Although they do collaborate with other artists on their albums, SPC ECO — pronounced space echo, dig? — are essentially a father-daughter duo consisting of singer/lyricist Rose Berlin and multi-instrumentalist/producer Dean Garcia, the latter of which spent quite a bit of time in the limelight back in the ’90’s as one half of the critically-acclaimed electro duo Curve.
This time around, Rose and Dean worked with Jarek Leskiewicz, who contributed to most of the songs and co-wrote six of them. While Rose and Dean worked at Dean’s studio The ELaB in the UK, Jarek made his parts in his home studio in Opole, Poland, sending things back and forth with Rose and Dean until they had finished songs. One of their collaborations was the first track that was completed for the release, a spacey delight called “Fallen Stars,” which also happens to open the album. Like several of the songs on the 15 track record, it features crushing, raw guitars that hover over droning but shiny synth, a smooth bass guitar part, and Rose’s ethereal voice, among other sounds (of which there are many).
One of the album’s strongest tracks is the highly addictive, punchy single “Delusional Waste,” which calls to mind early Garbage and Republica. While Rose’s vocals are often buried — sometimes too buried — in the mix of the duo’s post shoegaze post dream pop tunes, the vocals are loud and clear on “Delusional Waste,” which is wonderful because Rose has a beautiful voice that deserves to be heard. In this case, she’s calling someone “a fucking waste of space,” so she isn’t exactly trying to sound beautiful, but she does nevertheless. With a gorgeous voice like hers, it just can’t be helped. She could be reciting a black mass and it would still sound heavenly and precious. That said, “Delusional Waste” calls for some brash attitude and Rose does give off just the right amount of don’t-fuck-with-me vibe. She just happens to sound celestial while she does so.
If you’re a fan of the undead then you’re sure to like the goth rock-tinged “Zombie,” which sounds like a cross between My Bloody Valentine and The Smashing Pumpkins. But dreamier. It’s quite trippy, in fact, and it’s hypnotic tunes like this that make me a little less bothered that Wiki simply refers to this duo as shoegaze.

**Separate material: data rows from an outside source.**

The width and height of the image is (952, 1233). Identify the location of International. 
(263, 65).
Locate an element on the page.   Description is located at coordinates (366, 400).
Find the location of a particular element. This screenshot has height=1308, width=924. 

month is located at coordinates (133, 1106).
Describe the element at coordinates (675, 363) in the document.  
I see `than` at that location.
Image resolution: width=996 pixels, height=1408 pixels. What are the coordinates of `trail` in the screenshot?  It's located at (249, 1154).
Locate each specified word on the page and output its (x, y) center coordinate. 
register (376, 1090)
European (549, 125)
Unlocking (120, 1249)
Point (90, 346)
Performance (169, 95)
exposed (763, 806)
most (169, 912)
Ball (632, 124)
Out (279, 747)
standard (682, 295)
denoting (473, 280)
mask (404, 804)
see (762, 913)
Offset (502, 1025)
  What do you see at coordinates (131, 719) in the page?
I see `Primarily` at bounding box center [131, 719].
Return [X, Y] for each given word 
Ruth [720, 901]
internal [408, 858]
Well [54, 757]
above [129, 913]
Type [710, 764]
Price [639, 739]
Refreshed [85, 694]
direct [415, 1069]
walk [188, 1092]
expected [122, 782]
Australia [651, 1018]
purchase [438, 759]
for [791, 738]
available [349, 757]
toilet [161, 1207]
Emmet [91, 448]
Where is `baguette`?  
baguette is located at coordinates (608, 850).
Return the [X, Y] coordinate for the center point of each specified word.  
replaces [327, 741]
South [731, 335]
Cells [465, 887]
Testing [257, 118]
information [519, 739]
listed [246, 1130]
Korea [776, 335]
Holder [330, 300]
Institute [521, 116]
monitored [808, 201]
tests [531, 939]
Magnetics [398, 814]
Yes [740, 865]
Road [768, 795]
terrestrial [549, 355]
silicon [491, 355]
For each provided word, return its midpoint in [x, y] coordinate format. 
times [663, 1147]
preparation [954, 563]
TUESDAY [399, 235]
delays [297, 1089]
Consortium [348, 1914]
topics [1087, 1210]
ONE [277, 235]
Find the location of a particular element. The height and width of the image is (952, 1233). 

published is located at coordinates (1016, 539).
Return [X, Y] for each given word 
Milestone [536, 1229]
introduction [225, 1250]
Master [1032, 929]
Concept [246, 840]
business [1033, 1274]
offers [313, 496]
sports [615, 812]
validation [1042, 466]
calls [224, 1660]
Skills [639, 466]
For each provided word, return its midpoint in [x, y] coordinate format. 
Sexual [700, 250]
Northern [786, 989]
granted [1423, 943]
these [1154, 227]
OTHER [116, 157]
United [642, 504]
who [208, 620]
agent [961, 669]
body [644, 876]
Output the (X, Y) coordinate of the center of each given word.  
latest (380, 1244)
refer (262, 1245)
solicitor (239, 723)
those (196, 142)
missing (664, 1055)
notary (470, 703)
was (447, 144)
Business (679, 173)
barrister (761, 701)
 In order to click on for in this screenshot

Down-tempo and ballad junkies will not be able to get enough of “The Whole Day Long.” Easily one of the best songs on the album, it’s the perfect companion for your depression. Angsty, but ultimately rather mellow. It has a seductive bass guitar line that gets inside of you and doesn’t let go, meanwhile electro-beats slosh along, sounding a bit like they’re getting stuck in the mud as they go. A bit dirty, to be sure. So, consider yourself warned: these beats will punch you in the gut in the dark.
“Make Me Stay” is sure to hit a home run with pop-minded music lovers. One of the most-uptempo and immediately infectious tracks on the album, it features industrial-flavored beats, sharp bursts of guitar, chugging bass and what are quite possibly Rose’s most playful vocals on the album. There’s even a moment where it almost sounds a bit dubstep, though it never quite goes there and that’s probably a good thing because you wouldn’t want to get sick of this album three months from now.
“Don’t make me cry anymore,” Rose sings, her voice perfectly angelic, during the spacey number “Hold On Me,” which allows Dean to show off his bass guitar playing and boy does he impress. The song does have some guitars, but they’re considerably less crunchy than they are on most tracks on the album and, more importantly, they’re lower in the mix, so you can also hear Rose’s sweet vocals better.
Of course, some of the tracks where you can’t always hear Rose so much are enjoyable, too. “Sirens and Satellites” in particular is a mesmerizing mix of Depeche Mode-flavored beats, snappy percussion and swirly, droning bass that goes straight for the jugular and hits it.
The album closes with a haunting, minimalist track called “Found,” which finds Rose singing softly — almost whispering — accompanied by very little music. Just little click-like sounds. Normally, I would say these songs have at least six tracks running at all times — and some probably have as many as 32 — but I doubt there are more than 3 at play here and it’s quite stunning.
All in all, what we have here is a veritable genre-bender. A truly eclectic magnum opus. This one is as likely to please fans of shoegaze, as it is to please fans of industrial, as it is to please fans of electro-pop, or even fans of psychedelic music. Rose and Dean and their co-conspirators do all of these things quite masterfully, often within the span of a single song, and it’s a sonic joyride you don’t want to miss.